Credit: Corbis
Tilbrook, based with the CSIRO in Hobart, Tasmania, believes that though the Earth's temperature has fluctuated throughout history, the CO2 concentration of the atmosphere – and oceans – hasn't been as high as it's likely to be by 2100 at any time in the last 23 million years.
The consequences for the Great Barrier Reef in particular will be grave, he says. By way of example of what we might expect as ocean pH continues to drop, a study in the journal Science in March 2007 showed that skeletons of Scleractinian corals not only stopped growing, but completely dissolved when kept in a tank of water at a pH of 7.4 for 12 months (about the same pH as the human body).
Lough's own study, published earlier this year, points to a 21 per cent decline in the rate at which a type of Porites coral has been able to grow its calcium carbonate skeleton since 1980. The researchers – who monitored 38 colonies of the common reef builder in two parts of the Great Barrier Reef – speculate that this is evidence of ocean acidification already doing its dirty work.
But without baseline data on the carbonate chemistry of the reef waters, it's impossible to place the finger of blame, and that's what the researchers I've joined on the Southern Surveyor are planning to collect. "We need more information about the chemistry of the GBR and how this has changed, is changing and will change," says Lough, who was not a member of the research team on the ship.
"Although the potential to disrupt ecosystems is high, there is virtually no information on the carbon chemistry of the GBR region needed to evaluate the risk of acidification," agrees Tilbrook. He hopes the data they collect will be a benchmark for tracking the progression of acidification. "It's a major step in assessing how vulnerable the reef is to increasing CO2 emissions in coming decades," he says.
IN THE DAYS PRECEDING the scheduled start of the 17-day research cruise, the weather has been bad, so as I board my flight from Sydney to Cairns, I'm unsure whether I'll even be able to go out on the 66-metre science vessel. To add further suspense, the Great Barrier Reef Marine Park Authority, concerned about the disturbance to parts of the reserve that are usually off-limits, is yet to issue the necessary permits.
The next morning is the start of a clear day, however, and the park authority grants the permits. On board are Tilbrook and Matear, their team of scientists and a reporter and cameraman for the ABC's The 7.30 Report. Another researcher on board, James Cook University's Robin Beaman, is using a high-tech sonar method to map out a massive and newly discovered fossil reef that runs along the edge of the continental shelf (see "The drowned reef", Cosmos 23, p52).
During the few days aboard the ship, the researchers explain what they're doing and I watch them at work. Day and night, every couple of hours, the engine comes to a full stop and the researchers get to work in a bay that has a crane and opens onto the side of the vessel.
Decked out in lifejackets and hard hats, they dance around each other attaching cables, emptying and filling water bottles, and checking apparatus.
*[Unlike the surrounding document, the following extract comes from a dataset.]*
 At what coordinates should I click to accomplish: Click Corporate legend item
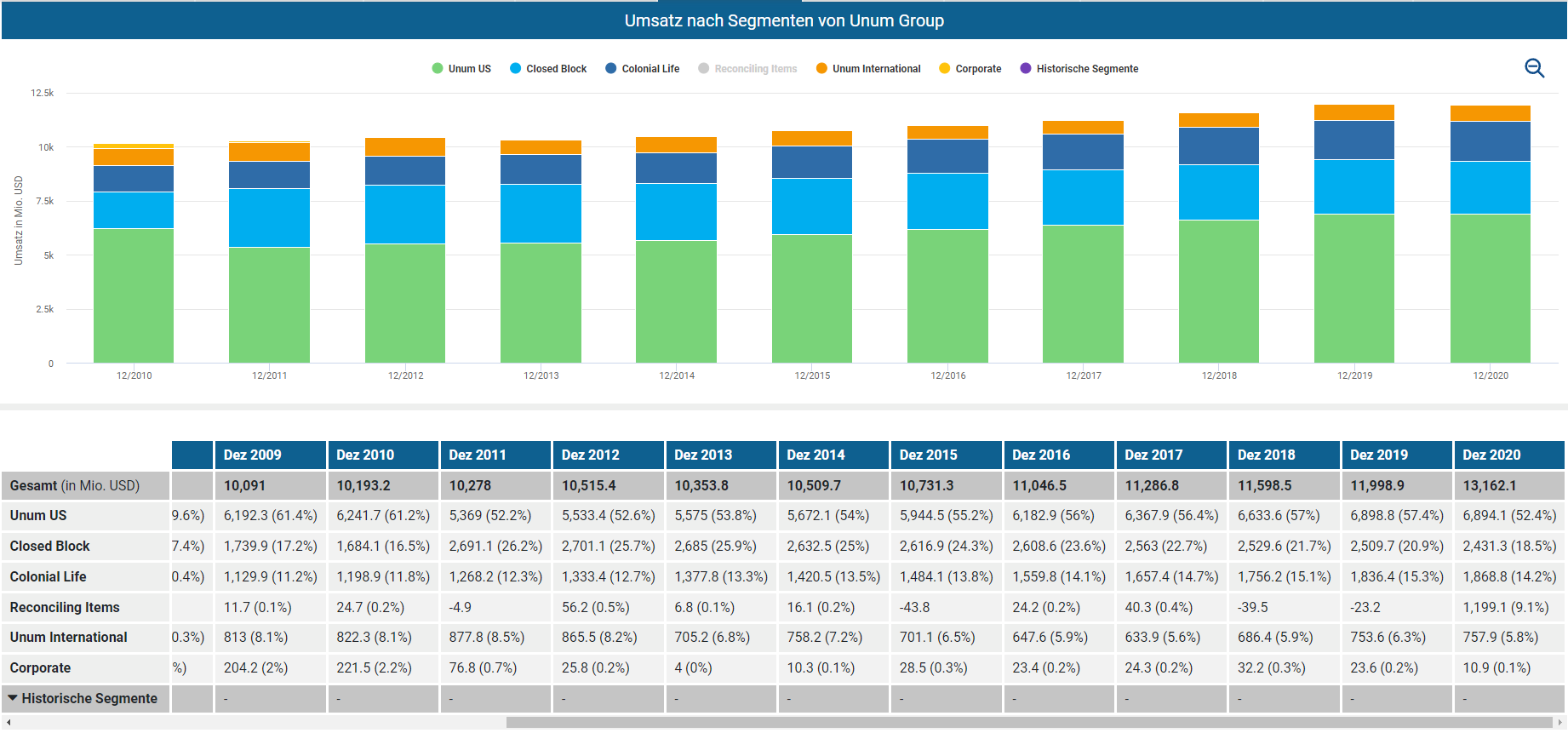[x=970, y=69]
The main purpose of this voyage is to collect thousands of samples of water from a series of depths down to the seafloor, in hundreds of different spots along the entire Great Barrier Reef.
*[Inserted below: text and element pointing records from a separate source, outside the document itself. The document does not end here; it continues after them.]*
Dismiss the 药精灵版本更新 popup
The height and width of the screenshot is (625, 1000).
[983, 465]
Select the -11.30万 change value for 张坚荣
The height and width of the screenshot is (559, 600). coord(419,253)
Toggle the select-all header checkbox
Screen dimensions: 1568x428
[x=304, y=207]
Starting in Cairns (and then dropping me and the ABC guys off in Port Douglas) they will continue as far north as Cape Direction, before doubling back and weaving through 2,500 nautical miles all the way down to Gladstone.
In the cool night air, under the harsh glare of floodlights, they attach 24 half-metre-long grey bottles to a device called a CTD (conductivity, temperature and depth) probe. This is lowered as far as two kilometres below the surface of the ocean on a cable. The scientists then slowly winch it back up, triggering each of the open bottles to close at different depths to collect a sample of water.
Once the CTD is back on deck they cluster around it like bees to a flowering shrub, and dribble the water into hundreds of smaller bottles. These are ferried to a lab below deck, where marine chemists work through the night analysing the samples to collect data on the oxygen and CO2 content, pH and other parameters.